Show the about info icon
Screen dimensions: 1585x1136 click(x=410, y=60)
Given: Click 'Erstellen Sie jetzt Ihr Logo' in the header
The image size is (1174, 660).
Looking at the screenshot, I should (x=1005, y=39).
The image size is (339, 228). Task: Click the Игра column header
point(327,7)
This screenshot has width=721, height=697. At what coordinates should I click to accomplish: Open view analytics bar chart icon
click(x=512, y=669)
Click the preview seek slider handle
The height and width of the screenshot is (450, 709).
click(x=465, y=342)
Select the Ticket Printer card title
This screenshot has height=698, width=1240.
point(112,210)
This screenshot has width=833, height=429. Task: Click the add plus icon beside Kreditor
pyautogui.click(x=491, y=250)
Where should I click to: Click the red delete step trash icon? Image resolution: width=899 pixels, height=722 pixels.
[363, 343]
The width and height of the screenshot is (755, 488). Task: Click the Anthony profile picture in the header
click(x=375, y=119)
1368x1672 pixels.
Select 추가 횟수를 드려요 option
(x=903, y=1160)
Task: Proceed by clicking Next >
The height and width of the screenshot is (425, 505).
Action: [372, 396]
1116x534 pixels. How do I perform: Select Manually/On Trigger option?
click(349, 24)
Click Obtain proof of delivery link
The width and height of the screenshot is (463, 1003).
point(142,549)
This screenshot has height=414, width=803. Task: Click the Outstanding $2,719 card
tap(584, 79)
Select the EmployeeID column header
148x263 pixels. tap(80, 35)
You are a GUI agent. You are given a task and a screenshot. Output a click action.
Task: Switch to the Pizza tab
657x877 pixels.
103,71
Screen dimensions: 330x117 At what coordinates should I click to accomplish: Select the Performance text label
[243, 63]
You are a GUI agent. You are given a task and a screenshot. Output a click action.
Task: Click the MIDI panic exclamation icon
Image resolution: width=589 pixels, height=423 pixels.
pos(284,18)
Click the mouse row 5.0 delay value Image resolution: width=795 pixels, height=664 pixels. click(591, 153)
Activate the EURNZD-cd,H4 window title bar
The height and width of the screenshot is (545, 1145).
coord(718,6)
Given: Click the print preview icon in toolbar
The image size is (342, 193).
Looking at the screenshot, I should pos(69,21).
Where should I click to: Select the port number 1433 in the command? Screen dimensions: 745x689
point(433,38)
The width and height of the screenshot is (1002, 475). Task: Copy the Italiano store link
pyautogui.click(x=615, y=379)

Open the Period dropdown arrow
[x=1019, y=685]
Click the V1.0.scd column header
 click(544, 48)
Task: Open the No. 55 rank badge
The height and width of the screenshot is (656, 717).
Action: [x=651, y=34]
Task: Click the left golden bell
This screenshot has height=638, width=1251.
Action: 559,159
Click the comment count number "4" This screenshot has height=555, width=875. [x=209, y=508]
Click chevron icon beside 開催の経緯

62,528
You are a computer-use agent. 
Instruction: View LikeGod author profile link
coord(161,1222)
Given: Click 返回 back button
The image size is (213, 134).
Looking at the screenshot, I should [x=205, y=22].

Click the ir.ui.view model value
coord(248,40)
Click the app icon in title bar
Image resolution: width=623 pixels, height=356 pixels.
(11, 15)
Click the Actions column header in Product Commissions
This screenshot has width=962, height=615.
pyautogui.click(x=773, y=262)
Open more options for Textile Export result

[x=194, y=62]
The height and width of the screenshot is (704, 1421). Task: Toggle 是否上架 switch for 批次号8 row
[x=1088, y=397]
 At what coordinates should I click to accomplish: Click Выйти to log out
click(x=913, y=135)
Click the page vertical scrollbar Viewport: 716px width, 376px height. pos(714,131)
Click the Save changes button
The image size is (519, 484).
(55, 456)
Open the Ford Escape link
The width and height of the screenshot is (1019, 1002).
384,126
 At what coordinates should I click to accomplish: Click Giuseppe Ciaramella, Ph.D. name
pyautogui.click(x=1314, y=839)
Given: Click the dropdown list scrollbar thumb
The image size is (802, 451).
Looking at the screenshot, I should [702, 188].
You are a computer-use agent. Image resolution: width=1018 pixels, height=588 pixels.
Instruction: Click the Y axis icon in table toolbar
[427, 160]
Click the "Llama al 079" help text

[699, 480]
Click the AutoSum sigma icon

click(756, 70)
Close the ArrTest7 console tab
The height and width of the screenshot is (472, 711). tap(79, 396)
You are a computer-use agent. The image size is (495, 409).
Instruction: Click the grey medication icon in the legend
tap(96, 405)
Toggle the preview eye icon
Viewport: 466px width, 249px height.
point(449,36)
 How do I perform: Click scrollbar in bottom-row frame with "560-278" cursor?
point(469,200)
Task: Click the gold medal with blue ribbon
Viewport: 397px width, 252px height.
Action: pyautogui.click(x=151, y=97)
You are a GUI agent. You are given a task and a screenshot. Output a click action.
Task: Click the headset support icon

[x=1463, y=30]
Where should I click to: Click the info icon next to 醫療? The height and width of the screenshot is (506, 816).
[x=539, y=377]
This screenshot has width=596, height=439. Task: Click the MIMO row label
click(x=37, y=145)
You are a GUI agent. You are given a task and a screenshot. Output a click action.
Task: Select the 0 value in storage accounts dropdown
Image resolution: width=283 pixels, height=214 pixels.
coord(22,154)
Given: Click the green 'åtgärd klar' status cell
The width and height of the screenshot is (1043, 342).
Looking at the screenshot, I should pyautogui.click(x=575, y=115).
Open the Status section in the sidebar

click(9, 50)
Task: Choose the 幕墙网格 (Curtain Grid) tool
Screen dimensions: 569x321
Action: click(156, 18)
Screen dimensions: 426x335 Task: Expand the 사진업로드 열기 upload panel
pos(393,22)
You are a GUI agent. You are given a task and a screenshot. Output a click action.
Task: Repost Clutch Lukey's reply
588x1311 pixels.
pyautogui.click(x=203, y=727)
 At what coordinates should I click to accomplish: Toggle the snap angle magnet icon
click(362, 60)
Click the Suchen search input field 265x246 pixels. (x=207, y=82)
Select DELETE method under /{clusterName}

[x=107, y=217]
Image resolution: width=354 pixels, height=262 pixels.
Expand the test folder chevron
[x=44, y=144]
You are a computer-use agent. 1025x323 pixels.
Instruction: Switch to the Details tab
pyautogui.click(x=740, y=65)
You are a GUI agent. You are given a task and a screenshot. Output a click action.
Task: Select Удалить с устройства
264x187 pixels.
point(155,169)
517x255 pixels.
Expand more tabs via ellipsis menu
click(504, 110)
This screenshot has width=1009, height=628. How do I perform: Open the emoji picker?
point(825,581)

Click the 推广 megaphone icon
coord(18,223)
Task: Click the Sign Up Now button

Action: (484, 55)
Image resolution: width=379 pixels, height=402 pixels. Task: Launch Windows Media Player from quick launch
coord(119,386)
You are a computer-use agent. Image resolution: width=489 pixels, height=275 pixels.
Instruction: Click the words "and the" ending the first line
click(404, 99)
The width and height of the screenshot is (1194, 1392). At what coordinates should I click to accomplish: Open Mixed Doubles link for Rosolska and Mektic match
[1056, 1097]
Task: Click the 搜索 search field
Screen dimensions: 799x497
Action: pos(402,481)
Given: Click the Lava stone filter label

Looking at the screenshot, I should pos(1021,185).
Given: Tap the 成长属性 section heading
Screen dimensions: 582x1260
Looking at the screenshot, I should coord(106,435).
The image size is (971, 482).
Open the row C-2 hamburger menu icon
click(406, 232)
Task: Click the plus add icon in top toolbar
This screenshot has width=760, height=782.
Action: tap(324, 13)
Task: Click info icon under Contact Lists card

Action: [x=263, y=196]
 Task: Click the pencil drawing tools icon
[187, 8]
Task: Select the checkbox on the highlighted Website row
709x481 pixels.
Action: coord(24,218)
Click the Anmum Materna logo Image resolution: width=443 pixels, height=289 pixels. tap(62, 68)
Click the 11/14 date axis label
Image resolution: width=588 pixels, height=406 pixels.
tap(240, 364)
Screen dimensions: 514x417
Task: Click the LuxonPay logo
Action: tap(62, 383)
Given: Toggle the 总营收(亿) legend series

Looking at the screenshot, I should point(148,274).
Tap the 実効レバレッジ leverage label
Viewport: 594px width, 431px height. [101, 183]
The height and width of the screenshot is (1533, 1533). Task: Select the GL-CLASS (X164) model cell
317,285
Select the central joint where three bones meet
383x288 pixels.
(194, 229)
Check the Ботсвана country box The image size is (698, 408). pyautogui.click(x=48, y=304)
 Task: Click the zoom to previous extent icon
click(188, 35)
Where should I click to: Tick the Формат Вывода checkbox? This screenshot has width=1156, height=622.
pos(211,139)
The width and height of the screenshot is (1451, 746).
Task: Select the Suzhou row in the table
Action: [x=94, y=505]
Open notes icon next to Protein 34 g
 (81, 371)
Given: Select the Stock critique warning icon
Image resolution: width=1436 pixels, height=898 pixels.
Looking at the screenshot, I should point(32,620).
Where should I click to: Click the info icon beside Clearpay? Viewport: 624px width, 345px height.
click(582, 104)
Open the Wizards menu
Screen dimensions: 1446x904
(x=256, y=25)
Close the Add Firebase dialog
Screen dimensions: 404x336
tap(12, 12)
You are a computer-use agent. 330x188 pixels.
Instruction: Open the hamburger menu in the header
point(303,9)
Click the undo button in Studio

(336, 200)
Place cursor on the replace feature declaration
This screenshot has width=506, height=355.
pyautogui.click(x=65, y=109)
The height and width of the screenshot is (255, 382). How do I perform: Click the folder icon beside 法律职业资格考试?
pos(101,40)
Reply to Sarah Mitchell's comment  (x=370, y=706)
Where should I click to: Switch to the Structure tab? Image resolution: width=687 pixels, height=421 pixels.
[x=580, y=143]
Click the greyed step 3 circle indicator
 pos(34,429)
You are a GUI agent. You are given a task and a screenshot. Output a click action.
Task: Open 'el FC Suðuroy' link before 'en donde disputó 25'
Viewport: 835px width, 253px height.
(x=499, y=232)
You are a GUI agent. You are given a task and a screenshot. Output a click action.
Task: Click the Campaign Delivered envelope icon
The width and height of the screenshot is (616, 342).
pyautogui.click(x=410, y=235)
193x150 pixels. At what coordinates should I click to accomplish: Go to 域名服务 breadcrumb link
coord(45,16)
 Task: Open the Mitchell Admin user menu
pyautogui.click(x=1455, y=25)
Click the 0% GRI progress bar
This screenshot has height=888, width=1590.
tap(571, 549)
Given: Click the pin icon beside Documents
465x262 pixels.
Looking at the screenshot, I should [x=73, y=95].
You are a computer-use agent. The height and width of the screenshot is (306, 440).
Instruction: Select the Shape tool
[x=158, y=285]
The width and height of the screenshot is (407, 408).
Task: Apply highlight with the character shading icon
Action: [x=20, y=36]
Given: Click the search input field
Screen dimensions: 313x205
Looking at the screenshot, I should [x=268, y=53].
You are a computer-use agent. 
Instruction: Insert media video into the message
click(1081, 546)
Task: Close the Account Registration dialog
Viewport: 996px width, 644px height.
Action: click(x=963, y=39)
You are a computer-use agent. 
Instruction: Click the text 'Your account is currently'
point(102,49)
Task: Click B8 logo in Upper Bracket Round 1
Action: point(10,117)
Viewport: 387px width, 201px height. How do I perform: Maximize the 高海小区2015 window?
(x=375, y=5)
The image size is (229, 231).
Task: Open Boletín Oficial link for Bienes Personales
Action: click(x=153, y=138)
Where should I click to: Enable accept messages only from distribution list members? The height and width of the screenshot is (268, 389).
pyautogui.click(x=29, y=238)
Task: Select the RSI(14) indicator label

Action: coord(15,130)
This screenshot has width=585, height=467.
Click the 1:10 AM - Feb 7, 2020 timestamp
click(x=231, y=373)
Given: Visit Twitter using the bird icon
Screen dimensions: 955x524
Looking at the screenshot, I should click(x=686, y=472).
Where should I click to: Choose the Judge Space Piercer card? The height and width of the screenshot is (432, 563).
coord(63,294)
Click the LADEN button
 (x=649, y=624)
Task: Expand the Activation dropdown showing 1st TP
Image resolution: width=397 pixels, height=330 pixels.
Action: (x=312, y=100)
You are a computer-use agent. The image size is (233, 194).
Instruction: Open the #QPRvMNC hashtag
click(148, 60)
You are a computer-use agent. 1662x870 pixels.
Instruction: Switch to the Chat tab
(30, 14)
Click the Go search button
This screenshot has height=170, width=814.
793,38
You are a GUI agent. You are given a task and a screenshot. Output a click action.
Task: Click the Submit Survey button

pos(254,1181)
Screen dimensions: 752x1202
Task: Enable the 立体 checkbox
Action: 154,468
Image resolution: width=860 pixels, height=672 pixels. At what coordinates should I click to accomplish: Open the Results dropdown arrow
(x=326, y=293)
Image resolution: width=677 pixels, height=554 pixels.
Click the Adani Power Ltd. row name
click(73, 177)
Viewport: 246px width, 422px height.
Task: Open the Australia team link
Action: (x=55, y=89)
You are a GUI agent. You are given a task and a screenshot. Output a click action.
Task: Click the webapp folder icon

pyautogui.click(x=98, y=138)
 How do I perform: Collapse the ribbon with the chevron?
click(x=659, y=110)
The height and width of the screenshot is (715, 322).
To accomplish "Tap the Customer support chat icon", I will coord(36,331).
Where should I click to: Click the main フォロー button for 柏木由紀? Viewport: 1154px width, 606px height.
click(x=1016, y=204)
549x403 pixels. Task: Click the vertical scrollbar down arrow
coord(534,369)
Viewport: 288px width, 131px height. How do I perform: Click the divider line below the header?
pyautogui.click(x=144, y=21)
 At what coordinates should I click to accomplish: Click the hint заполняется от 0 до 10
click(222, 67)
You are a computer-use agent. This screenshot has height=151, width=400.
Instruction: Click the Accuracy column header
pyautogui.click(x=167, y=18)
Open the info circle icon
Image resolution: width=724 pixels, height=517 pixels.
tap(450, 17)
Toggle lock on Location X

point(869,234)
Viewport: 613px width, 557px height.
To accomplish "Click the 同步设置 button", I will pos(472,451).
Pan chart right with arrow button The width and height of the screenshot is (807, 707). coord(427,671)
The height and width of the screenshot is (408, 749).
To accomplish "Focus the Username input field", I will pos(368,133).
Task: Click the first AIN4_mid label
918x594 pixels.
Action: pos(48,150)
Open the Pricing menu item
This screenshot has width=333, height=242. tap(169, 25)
━━━━━━━━━━━━━━━━━━━━━━━━━━━━━━
Please return the lines above that run from the line containing "Image resolution: width=860" to the line containing "The height and width of the screenshot is (408, 749).", inclusive, exactly and with no other lines.

SOLVED EXERCISE:
Image resolution: width=860 pixels, height=672 pixels. At what coordinates should I click to accomplish: Open the Results dropdown arrow
(x=326, y=293)
Image resolution: width=677 pixels, height=554 pixels.
Click the Adani Power Ltd. row name
click(73, 177)
Viewport: 246px width, 422px height.
Task: Open the Australia team link
Action: (x=55, y=89)
You are a GUI agent. You are given a task and a screenshot. Output a click action.
Task: Click the webapp folder icon

pyautogui.click(x=98, y=138)
 How do I perform: Collapse the ribbon with the chevron?
click(x=659, y=110)
The height and width of the screenshot is (715, 322).
To accomplish "Tap the Customer support chat icon", I will coord(36,331).
Where should I click to: Click the main フォロー button for 柏木由紀? Viewport: 1154px width, 606px height.
click(x=1016, y=204)
549x403 pixels. Task: Click the vertical scrollbar down arrow
coord(534,369)
Viewport: 288px width, 131px height. How do I perform: Click the divider line below the header?
pyautogui.click(x=144, y=21)
 At what coordinates should I click to accomplish: Click the hint заполняется от 0 до 10
click(222, 67)
You are a computer-use agent. This screenshot has height=151, width=400.
Instruction: Click the Accuracy column header
pyautogui.click(x=167, y=18)
Open the info circle icon
Image resolution: width=724 pixels, height=517 pixels.
tap(450, 17)
Toggle lock on Location X

point(869,234)
Viewport: 613px width, 557px height.
To accomplish "Click the 同步设置 button", I will pos(472,451).
Pan chart right with arrow button The width and height of the screenshot is (807, 707). coord(427,671)
The height and width of the screenshot is (408, 749).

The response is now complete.